Essas, as preocupações válidas. Daí a julgar-se que o mundo industrializado “inventou” o tema da poluição para retardar ainda mais a industrialização do Terceiro Mundo vai uma grande distância. Há que lembrar, de um lado, que o acréscimo do investimento presente, para controle de poluição, significa evitar deseconomias futuras que exigiriam investimentos de correção ou reposição do ambiente, cujo valor, descontado no tempo, pode superar o sobreinvestimento inicial em dispositivos antipoluentes. Há que fazer um delicado e complexo balanço entre o custo dos investimentos preventivos e corretivos.

De outro lado, o receio de substancial encarecimento dos investimentos pode ser temporário. Na medida em que, como resultado do novo evangelho conservacionista, melhore a tecnologia e aumente a escala de produção de equipamentos antipoluidores, os custos destes tenderão a declinar mais ou menos rapidamente. Dessarte, ao invés de se encarar o movimento antipoluidor como um capricho bizarro de países ricos, ou como um complô para dificultar nossa industrialização, deveríamos marchar para uma atitude mais pragmática. Sempre que as agências financeiras internacionais, ou os governos doadores de auxílio, insistirem em encarecer instalações, em virtude de exigências antipoluidoras feitas aos países em desenvolvimento, esse custo adicional deveria ser financiado com uma ampliação de auxílio, ou com empréstimos mais suaves e lenientes, de forma que o investimento preventivo não subtraísse recursos ao investimento produtivo. Muitos entre nós defendem a industrialização de “cara suja” como se fora uma atitude heróica, mas trata-se de heroísmo fútil se aumenta o consumo de sabão....

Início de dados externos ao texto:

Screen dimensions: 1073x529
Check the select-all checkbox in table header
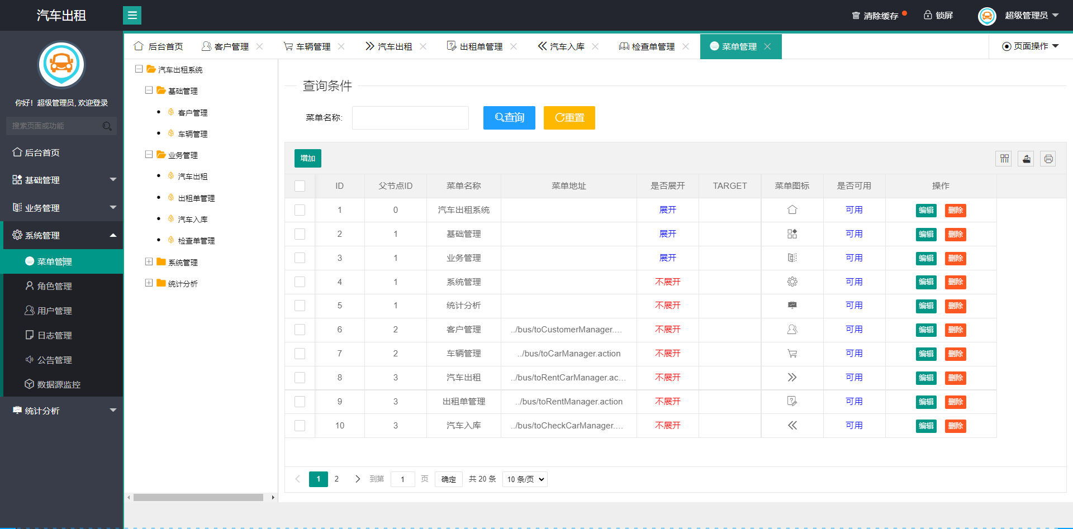coord(300,185)
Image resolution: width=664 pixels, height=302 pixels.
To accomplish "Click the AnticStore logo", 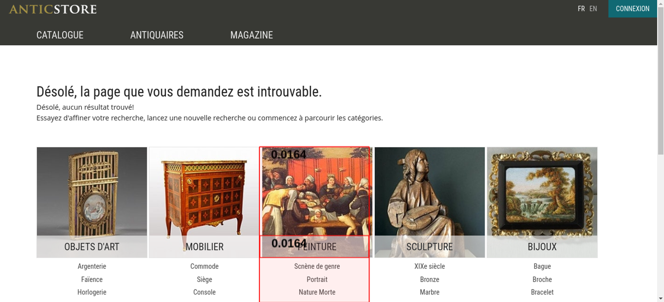I will click(53, 9).
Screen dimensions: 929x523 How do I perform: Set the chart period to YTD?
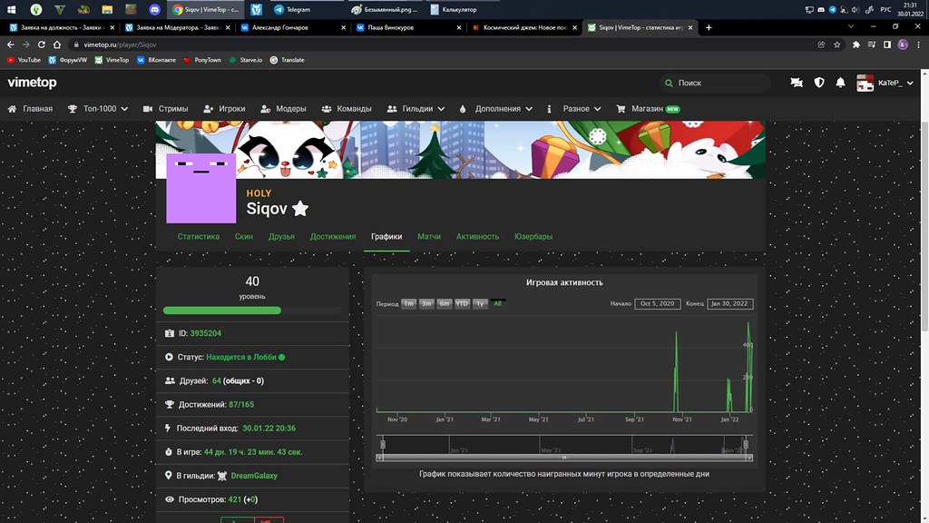coord(462,303)
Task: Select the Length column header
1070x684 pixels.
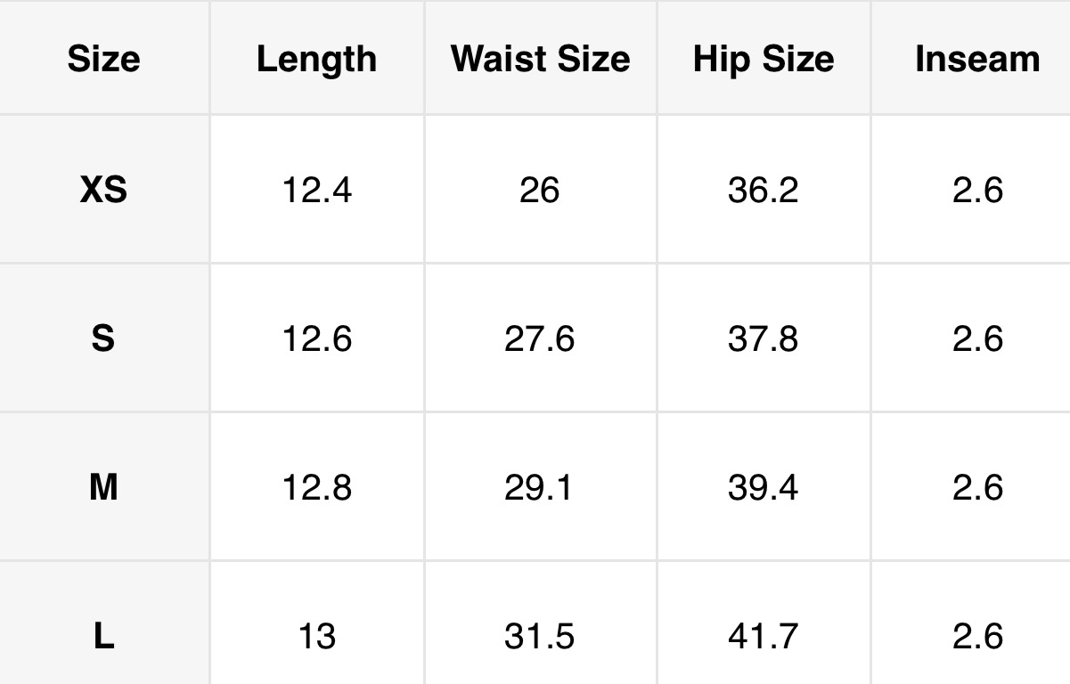Action: click(x=316, y=59)
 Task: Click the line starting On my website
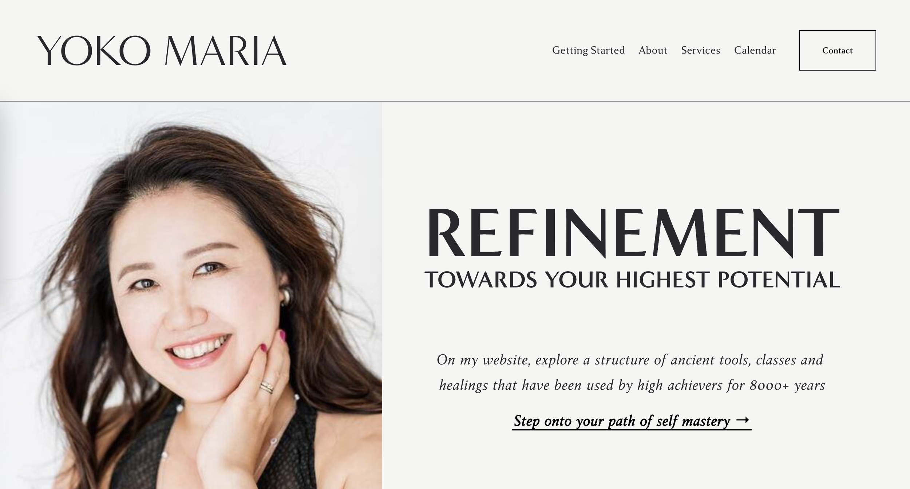tap(630, 360)
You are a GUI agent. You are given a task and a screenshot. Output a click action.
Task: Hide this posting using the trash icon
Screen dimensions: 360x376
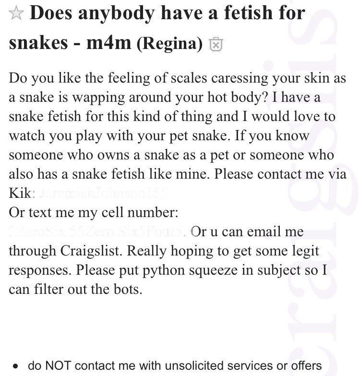point(216,44)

Lembremo-nos, finalmente, de que se o grande e dramático problema dos países em desenvolvimento é a poluição do homem pela pobreza, há outros tipos de poluição quase tão graves: a poluição do coração pela suspicácia e da mente pela burrice.


*Defensor apaixonado do liberalismo. Economista, diplomata e político também se revelou um intelectual brilhante. De sua intensa produção, resultaram inúmeros artigos e obras como o livro A Lanterna na Popa, uma autobiografia que logo se transformou em best-seller. Foi ministro do Planejamento, senador por Mato Grosso, deputado federal e embaixador em Washington e Londres. Sua carreira começou em 1939, quando prestou concurso para o Itamaraty. Logo foi servir na embaixada brasileira em Washington, e, cinco anos depois, participou da Conferência de Bretton Woods, responsável por desenhar o sistema monetário internacional do pós-guerra.